Tomar lácteos desnatados mejora el colesterol

La ingesta de leche aporta numerosos beneficios a cualquier edad

Pese a las palabras de Tomás Pascual, presidente de la Federación Nacional de Industrias Lácteas (FeNIL), durante el acto de presentación del Libro Blanco de los lácteos, en donde recalcó que los beneficios nutricionales de estos productos son imprescindibles, la realidad es que la ingesta de este alimento en nuestro país desciende cada año. Los últimos datos obtenidos del Ministerio de Medio Ambiente y Medio Rural y Marino así lo reflejan. El consumo medio per cápita de leche líquida durante 2008 fue de 78,05 kilos, lo que representa un descenso con respecto al año anterior del 2,24 por ciento. Asimismo, el consumo de leche entera (25,84 kg) ha experimentado un descenso del 3,08 por ciento, el de la semidesnatada (30,24 kg), un 1,95 por y el consumo de leche desnatada (20,85 kg), ha tenido un ligerísimo incremento del 0,10 por ciento.
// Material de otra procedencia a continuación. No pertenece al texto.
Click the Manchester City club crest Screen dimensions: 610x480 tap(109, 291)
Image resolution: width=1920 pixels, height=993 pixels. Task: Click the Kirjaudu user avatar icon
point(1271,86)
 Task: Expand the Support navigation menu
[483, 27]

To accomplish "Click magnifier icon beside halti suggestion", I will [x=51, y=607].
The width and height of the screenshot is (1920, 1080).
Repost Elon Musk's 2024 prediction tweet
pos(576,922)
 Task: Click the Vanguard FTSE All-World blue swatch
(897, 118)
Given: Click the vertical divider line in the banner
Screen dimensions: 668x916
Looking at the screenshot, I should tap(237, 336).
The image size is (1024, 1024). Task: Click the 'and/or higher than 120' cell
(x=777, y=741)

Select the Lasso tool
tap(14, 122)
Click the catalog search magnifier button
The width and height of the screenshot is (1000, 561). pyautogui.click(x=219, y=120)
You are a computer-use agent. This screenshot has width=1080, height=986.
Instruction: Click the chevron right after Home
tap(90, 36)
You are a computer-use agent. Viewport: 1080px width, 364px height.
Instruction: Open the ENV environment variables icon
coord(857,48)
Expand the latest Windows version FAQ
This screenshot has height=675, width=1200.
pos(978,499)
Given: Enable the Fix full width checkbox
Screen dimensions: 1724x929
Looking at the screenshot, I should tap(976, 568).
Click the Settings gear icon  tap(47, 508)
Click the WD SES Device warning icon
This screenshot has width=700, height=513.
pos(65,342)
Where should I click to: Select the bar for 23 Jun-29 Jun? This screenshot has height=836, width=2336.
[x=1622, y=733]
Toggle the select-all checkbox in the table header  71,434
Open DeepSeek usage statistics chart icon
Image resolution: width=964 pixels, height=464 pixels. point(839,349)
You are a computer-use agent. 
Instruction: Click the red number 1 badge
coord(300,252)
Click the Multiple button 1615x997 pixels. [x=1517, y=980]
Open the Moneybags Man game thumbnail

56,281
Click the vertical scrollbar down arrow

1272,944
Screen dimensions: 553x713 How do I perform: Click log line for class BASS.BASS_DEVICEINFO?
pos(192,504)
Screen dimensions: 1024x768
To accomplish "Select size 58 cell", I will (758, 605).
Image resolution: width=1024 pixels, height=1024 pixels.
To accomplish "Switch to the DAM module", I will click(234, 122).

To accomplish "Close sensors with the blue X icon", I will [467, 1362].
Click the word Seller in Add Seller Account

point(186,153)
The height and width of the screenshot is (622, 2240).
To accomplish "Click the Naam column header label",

Ante estas cifras tan negativas el Libro Blanco se presenta, entre otras cosas, como un manual para desterrar falsos mitos sobre la leche, descubriendo sus ventajas a los consumidores y ayudando a los profesionales a recomendar a sus pacientes, los lácteos que mejor les sientan.

Aporta salud a cada edad

La mala fama que poseen determinados lácteos tiene mucho que ver en esta actitud de los consumidores. Sin embargo, la leche aporta infinidad de aspectos positivos a nuestra salud. No en vano el libro blanco dedica un capítulo entero a los beneficios que aporta a los distintos grupos de edad.

En los niños, por ejemplo, la leche contribuye a adquirir una masa ósea adecuada, lo que puede ayudar a disminuir el riesgo de desarrollar osteoporosis en la edad adulta. Según se explica en esta guía, el aumento en los escolares de la ingesta de calcio rebaja los niveles de grasa corporal, evitando futuros problema de obesidad. También se ha demostrado que tomar leche a estas edades implica cifras más bajas de colesterol y una mejoría del perfil lipídico.

Los adultos pueden obtener miles de aspectos positivos de este alimento. Informes variados aseguran que reduce el riesgo de padecer hipertensión, disminuye la tensión arterial en personas hipertensas, estabiliza el perfil lipídico y controla el peso corporal. Durante el embarazo y la lactancia el aporte de leche resulta esencial por su alto contenido en calcio, ya que este mineral es fundamental para la formación del esqueleto del feto y, posteriormente, para garantizar la correcta alimentación del bebé.

Por último, para las personas mayores los productos lácteos, al ser alimentos apetecibles, de fácil consumo y masticación, contribuyen a que el anciano satisfaga, sin dificultades, sus requerimientos energéticos. Además, acrecienta la densidad mineral ósea, que en los mayores es menor que a otras edades, y merma los niveles de presión arterial y de colesterol (esto último con el consumo de leche desnatada).

Una bebida recomendable tras hacer deporte

Diversos estudios han puesto de manifiesto que la ingesta de leche desnatada tras la práctica de ejercicio aporta las mismas o mayores ventajas que las bebidas consumidas habitualmente tras realizar alguna actividad deportiva. Según explica Bartolomé Bonet, jefe de la Unidad de Pediatría de la Fundación Hospital de Alarcón, la leche desnatada tiene un alto porcentaje de proteínas de elevado valor biológico, así como de hidratos de carbono, especialmente lactosa, y en cantidades similares a los refrescos hidrocarbonados que generalmente ingieren los atletas tras el ejercicio. Además, la leche también tiene un alto contenido en sales minerales. Estos tres elementos juegan un papel clave en los procesos de recuperación que se llevan dentro del organismo tras hacer deporte de forma intensa.

Las investigaciones han demostrado, por tanto, que tomar este tipo de leche después de hacer ejercicios de musculación favorece la síntesis proteica. Esto se debería a la ingestión de proteínas de alto valor biológico, con una absorción lenta, lo que favorecería un aporte elevado de aminoácidos de gran valor biológico durante un periodo de tiempo prolongado, mayor que el observado con el aporte de otras proteínas. A su vez estos lácteos disminuyen la masa grasa, uno de los objetivos de los deportistas.

La lactosa permite asimismo una recuperación en los niveles de glucógeno muscular similar a la apreciada con las bebidas ricas en hidratos de carbono que se ingieren tras el ejercicio. La leche también posee agua y sales minerales, dos elementos que se pierden con abundancia cuando practicamos deporte. A diferencia de otras sustancias, los desnatados dan lugar a un vaciado gástrico más lento, lo que supone un aporte mantenido de líquidos y sales minerales durante más tiempo.